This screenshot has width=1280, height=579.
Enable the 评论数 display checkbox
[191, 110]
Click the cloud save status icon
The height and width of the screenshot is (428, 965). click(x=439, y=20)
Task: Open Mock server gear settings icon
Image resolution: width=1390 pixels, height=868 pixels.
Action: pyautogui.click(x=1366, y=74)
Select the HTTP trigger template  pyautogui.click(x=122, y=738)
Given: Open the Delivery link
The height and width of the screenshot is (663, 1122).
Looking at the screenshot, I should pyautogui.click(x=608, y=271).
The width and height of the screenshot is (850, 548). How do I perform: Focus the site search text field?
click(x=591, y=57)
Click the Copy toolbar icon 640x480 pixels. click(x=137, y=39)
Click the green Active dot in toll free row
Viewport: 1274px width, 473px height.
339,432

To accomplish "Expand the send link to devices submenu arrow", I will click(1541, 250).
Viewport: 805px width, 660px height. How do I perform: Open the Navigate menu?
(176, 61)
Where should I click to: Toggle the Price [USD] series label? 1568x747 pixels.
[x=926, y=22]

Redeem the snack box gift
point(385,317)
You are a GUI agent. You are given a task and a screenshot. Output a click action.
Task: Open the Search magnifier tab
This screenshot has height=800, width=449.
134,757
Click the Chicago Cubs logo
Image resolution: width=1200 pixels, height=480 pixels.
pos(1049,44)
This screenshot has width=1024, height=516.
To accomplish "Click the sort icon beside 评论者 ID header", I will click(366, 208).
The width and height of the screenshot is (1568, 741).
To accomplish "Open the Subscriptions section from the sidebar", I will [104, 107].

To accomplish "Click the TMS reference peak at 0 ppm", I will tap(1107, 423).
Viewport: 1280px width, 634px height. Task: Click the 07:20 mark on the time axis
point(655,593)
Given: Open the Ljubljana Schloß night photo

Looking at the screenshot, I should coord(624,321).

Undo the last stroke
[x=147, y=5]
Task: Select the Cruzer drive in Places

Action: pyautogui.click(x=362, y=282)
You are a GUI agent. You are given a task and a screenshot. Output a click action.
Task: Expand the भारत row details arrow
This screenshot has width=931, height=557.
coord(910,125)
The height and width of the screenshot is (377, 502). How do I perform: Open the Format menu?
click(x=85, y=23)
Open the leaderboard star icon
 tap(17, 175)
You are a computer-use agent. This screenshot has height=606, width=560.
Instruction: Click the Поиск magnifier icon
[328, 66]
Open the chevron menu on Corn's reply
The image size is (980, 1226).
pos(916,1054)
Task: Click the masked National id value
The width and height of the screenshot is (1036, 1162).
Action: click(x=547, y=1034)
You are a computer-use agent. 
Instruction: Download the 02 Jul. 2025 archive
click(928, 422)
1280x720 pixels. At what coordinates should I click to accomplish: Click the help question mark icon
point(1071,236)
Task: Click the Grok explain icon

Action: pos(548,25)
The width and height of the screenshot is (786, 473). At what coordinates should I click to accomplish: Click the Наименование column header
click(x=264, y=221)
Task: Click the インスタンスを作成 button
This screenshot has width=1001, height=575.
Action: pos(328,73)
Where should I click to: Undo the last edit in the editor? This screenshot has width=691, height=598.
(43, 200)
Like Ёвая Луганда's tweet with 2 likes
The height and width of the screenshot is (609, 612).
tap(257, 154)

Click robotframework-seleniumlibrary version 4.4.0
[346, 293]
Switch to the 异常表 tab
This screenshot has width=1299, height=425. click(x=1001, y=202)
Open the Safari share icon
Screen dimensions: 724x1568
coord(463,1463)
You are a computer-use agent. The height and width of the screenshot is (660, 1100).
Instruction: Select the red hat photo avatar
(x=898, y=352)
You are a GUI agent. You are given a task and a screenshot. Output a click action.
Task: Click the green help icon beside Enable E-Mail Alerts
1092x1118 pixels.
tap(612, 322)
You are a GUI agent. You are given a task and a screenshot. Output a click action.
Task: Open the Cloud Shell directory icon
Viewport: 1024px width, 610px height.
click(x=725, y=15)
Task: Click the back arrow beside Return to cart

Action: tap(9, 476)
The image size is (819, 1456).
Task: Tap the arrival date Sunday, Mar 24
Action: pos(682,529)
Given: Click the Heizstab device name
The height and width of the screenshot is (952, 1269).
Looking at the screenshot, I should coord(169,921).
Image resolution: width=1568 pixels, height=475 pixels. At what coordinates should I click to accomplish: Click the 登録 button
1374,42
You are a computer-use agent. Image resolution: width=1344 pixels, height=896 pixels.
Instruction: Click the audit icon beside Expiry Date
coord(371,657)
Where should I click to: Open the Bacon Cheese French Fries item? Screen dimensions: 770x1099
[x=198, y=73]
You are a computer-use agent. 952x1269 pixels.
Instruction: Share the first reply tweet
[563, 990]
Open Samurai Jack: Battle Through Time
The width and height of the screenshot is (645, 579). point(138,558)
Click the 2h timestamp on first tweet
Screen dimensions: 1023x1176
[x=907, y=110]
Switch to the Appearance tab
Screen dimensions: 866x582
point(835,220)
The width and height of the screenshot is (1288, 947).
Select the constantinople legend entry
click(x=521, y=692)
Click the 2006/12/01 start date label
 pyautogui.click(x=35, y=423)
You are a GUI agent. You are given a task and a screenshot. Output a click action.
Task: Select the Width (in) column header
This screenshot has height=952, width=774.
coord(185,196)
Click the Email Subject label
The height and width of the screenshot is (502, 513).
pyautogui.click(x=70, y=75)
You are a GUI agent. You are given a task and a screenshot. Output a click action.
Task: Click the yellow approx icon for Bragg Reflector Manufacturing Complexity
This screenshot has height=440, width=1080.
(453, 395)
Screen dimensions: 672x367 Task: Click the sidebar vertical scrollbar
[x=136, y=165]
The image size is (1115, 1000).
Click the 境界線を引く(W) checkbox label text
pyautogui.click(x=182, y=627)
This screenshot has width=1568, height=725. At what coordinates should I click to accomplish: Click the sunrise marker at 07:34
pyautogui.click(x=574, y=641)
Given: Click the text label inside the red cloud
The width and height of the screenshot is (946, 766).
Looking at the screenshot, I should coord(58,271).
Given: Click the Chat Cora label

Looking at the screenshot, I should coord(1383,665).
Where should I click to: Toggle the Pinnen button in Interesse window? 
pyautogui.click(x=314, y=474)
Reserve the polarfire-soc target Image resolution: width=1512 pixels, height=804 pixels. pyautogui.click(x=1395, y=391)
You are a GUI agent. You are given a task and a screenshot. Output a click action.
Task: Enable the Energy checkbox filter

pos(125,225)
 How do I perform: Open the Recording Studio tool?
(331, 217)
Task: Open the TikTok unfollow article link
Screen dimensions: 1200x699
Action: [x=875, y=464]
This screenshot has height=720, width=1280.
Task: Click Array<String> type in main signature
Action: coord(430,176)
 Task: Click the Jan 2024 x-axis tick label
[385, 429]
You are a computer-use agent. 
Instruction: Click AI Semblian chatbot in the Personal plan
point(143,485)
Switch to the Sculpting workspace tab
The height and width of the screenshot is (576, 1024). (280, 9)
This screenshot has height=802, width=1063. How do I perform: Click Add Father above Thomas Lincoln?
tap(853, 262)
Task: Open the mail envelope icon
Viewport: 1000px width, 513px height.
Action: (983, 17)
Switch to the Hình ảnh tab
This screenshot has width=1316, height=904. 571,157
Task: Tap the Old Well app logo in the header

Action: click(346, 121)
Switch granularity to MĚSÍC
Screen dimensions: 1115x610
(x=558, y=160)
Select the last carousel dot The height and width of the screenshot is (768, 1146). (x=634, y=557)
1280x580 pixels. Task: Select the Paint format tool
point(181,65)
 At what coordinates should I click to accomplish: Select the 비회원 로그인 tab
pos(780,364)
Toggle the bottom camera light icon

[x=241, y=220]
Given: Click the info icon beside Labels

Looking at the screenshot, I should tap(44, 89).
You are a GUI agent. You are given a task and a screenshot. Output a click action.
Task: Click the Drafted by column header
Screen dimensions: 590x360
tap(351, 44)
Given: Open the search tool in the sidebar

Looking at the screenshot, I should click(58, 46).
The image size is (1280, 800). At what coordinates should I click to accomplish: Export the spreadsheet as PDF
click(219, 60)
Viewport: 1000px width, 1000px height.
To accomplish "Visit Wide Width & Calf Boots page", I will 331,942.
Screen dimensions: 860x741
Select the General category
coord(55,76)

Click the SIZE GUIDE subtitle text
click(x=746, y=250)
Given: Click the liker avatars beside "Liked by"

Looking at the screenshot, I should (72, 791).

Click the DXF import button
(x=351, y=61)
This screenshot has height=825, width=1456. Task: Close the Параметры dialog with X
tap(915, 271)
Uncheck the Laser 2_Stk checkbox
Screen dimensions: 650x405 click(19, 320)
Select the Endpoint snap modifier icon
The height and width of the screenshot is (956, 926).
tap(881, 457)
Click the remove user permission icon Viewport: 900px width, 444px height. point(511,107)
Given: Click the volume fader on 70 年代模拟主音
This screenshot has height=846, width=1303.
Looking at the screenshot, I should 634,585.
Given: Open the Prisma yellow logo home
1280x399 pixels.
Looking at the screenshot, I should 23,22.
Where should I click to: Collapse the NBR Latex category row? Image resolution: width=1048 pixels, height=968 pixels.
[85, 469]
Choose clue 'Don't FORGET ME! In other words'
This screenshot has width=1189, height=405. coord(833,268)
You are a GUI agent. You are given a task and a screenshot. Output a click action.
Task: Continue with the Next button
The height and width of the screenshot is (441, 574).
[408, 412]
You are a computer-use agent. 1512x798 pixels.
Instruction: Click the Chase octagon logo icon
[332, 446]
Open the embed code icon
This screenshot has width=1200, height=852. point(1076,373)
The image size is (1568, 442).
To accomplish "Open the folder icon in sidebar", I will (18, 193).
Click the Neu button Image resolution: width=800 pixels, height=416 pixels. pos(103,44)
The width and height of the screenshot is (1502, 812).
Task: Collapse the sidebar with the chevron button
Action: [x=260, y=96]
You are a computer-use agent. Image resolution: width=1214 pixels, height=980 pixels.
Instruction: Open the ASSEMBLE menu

......

- _TASK TO COMPLETE_: How many lines of the material above hold "computer"? Answer with that number alone.

- _FINAL ANSWER_: 8